Update the passage of the early-1993 rave history from "By early 1993, peace" to "with pure menace.", inclusive, substituting "church bell chimes" for "funeral bell tolls".
* Start READING TEXT *
History Sessions: Hardcore Will Never Die, But Mixmag Will (Early 1993)

Rave is dead!! Declared Mixmag as it pictured The Prodigy’s Liam Howlett holding a gun to his head. The truth was that Rave wasn’t dead – it was just that after a summer of drug-fuelled hedonistic high spirits, the scene was suffering a collective comedown. What many saw as a reaction against the over commercialisation of the scene, rave had gone dark… very dark.

By early 1993, peace love and unity had been swept aside in favour tracks that sampled terrifying screams, manic laughter, funeral bell tolls, and anything else that might scare the living shit out of pilled-up ravers trying to work out where the love had gone. The strings and pads which once signalled hands-in-the-air euphoria were now doom-laden moans of despair, and sounds such as the Mentasm had been stretched, twisted and transformed into nightmarish wails that cut through the air with pure menace.

The shift to the darkside was near unanimous, with the biggest labels in the scene including Suburban Base, Moving Shadow, Formation, and Reinforced all turning their means to a more sinister sound. One label rising through the ranks at this time was Basement records which operated on a slightly different definition of ‘Jungle Techno’. In house engineer and producer for the label, Jack Smooth described the Basement sound as “4×4 Kick, techno sounds, lush pads over heavily cut layered breaks”. Basement records became hugely popular for their distinctive style, with DJ’s such as Ratty, Top Buzz and Slipmatt practically guaranteed to drop two or three Basement releases in every set.
* End READING TEXT *
* Start EXTRACTED MATERIAL *
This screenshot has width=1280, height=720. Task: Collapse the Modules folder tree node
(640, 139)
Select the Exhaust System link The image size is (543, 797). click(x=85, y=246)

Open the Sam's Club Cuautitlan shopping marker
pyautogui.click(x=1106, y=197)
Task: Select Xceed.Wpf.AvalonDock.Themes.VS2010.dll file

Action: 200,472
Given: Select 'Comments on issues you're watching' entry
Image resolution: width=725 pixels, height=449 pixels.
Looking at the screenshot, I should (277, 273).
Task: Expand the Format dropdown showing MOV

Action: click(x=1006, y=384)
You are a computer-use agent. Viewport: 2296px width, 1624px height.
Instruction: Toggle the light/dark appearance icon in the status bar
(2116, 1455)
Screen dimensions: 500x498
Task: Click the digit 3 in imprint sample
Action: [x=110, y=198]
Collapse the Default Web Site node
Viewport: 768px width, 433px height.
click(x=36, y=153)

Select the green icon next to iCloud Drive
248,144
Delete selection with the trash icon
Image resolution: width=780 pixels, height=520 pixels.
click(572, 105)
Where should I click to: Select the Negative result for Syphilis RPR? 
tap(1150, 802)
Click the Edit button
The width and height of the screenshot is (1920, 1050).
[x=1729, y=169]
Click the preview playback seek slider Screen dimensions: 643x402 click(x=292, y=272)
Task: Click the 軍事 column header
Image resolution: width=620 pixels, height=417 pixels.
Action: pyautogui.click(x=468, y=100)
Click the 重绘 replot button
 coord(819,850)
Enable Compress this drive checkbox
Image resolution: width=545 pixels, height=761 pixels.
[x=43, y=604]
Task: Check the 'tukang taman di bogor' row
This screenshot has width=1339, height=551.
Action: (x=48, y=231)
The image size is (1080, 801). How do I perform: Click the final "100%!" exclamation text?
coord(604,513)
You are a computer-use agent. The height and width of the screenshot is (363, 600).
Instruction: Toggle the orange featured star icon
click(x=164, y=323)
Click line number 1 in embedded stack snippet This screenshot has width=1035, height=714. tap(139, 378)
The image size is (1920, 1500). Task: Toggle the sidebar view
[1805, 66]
* End EXTRACTED MATERIAL *
FINISHED EXERCISE:
By early 1993, peace love and unity had been swept aside in favour tracks that sampled terrifying screams, manic laughter, church bell chimes, and anything else that might scare the living shit out of pilled-up ravers trying to work out where the love had gone. The strings and pads which once signalled hands-in-the-air euphoria were now doom-laden moans of despair, and sounds such as the Mentasm had been stretched, twisted and transformed into nightmarish wails that cut through the air with pure menace.